[FLINK-28861][table] Make UID generation behavior configurable and plan-only by default
What is the purpose of the change
This PR fixes two critical bugs in the stream operator UID generation of Table API.
- Not deterministic UID: Due to changes for FLIP-190, every operator generated by the planner gets a UID assigned in master. However, the UID is based on a static counter that might return different results depending on the environment. Thus, UIDs are not deterministic and make stateful restores impossible e.g. when going from 1.15.0 -> 1.15.1.
This PR restores the old pre-1.15 behavior for regular Table API. It only adds UIDs if the operator has been created from a compiled plan. A compiled plan makes the UIDs static and thus deterministic.
- UID format limits migrations: The current UID is not future-proof for migrations. The ExecNode version should not be in the UID, otherwise, operator migration won't be possible once plan migration is executed. See the FLIP-190 example that drops a version in the plan, once operator migration has been performed. Given that the plan feature is marked as @Experimental, this change should still be possible without providing backwards compatibility. The second commit will not be backported to 1.15 as it would make upgrades within a patch version impossible.

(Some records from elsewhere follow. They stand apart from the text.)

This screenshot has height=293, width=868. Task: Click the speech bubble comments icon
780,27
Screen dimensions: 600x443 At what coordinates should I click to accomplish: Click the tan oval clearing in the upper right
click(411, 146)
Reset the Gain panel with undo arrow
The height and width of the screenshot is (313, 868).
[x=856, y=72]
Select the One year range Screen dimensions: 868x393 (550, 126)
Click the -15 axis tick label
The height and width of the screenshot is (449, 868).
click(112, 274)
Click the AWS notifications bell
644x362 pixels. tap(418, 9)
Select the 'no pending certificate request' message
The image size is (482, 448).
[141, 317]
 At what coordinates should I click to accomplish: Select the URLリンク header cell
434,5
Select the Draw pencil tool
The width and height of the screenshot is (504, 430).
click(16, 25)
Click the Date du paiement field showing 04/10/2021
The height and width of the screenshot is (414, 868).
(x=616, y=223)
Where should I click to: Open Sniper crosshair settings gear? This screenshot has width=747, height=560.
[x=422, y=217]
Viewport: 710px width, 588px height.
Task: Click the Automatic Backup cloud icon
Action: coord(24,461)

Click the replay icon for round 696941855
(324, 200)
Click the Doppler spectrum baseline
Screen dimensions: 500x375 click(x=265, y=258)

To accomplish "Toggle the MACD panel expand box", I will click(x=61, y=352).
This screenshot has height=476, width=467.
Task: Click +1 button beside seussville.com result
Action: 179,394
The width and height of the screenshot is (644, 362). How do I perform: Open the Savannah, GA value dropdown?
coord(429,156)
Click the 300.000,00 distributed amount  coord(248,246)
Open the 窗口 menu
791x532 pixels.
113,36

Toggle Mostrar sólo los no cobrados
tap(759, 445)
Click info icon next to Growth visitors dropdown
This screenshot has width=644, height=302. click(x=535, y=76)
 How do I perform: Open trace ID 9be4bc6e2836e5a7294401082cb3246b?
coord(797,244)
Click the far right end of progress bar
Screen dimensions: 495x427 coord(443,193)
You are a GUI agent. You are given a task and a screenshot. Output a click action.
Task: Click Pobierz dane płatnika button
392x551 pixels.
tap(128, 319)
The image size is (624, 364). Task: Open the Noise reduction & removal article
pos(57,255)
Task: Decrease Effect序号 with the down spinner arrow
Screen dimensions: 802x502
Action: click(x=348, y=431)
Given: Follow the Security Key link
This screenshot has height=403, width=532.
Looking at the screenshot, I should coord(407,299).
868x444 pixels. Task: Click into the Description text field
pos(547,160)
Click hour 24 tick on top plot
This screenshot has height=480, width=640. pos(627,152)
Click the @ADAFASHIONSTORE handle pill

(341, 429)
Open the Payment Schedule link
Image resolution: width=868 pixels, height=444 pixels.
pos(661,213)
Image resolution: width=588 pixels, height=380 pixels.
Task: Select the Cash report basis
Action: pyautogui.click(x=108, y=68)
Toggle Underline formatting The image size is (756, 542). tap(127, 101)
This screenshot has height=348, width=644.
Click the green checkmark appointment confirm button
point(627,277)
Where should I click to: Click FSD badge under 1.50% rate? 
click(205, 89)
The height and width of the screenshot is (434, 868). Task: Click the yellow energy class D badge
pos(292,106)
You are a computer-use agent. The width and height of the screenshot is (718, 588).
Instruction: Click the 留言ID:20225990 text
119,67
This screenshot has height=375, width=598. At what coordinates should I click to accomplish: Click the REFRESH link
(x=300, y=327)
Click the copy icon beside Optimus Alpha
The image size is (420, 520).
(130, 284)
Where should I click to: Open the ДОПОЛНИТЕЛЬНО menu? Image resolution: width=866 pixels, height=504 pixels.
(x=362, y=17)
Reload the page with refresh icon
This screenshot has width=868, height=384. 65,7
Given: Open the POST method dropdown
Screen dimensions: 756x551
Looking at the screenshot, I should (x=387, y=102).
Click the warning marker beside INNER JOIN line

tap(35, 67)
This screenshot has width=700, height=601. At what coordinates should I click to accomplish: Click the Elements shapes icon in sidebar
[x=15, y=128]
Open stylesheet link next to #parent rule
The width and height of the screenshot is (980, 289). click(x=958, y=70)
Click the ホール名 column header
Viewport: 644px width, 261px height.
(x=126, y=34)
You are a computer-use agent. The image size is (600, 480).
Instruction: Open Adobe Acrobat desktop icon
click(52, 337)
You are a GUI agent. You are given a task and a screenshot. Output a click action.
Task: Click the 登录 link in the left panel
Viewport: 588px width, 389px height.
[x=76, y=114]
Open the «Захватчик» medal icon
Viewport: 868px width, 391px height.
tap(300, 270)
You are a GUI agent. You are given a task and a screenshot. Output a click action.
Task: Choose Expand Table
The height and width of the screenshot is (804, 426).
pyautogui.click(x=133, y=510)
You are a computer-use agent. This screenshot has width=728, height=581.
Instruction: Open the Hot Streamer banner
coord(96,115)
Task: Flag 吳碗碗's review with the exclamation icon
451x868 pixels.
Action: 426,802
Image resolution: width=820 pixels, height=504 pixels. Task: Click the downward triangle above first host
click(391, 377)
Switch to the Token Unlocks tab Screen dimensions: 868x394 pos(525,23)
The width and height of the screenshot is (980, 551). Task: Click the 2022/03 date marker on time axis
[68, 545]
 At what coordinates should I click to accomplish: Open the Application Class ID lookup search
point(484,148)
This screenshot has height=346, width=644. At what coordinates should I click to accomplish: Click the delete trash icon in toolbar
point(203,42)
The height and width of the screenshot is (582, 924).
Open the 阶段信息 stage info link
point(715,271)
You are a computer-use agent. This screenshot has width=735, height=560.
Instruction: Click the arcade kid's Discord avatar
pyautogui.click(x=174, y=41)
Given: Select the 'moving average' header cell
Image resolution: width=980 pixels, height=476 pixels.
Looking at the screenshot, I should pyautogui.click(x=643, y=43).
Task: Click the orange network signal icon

Breaking the compatibility across minor versions should be fine as we don't provide state compatibility for SQL yet. A new config option allows to restore the UID format of 1.15 and allows for more flexibility around UIDs in general.
Brief change log
- Introduce config options for when to add UID and how the format looks like
- Propagate information through the planner whether compilation is the source of the translation
Verifying this change
This change added tests and can be verified as follows:
TransformationsTest
Does this pull request potentially affect one of the following parts:
- Dependencies (does it add or upgrade a dependency): no
- The public API, i.e., is any changed class annotated with
@Public(Evolving): yes - The serializers: no
- The runtime per-record code paths (performance sensitive): no
- Anything that affects deployment or recovery: JobManager (and its components), Checkpointing, Kubernetes/Yarn, ZooKeeper: no
- The S3 file system connector: no
Documentation
- Does this pull request introduce a new feature? no
- If yes, how is the feature documented? JavaDocs
CI report:
- f8d74475ca90c19fc8c9c62df2074f4ddf253b2a Azure: SUCCESS
Bot commands
The @flinkbot bot supports the following commands:@flinkbot run azurere-run the last Azure build
I found a nicer approach and will push an update soon.
Thanks for the review @zentol. Next to the necessity to pass around the isCompile flag, I found another issue due to the fact that transformations can be caches in a transient variable. In the end, I found a way nicer solution by just moving the flag a call higher in the planning phase. The code looks much cleaner now, I also added an additional test. Please have another look.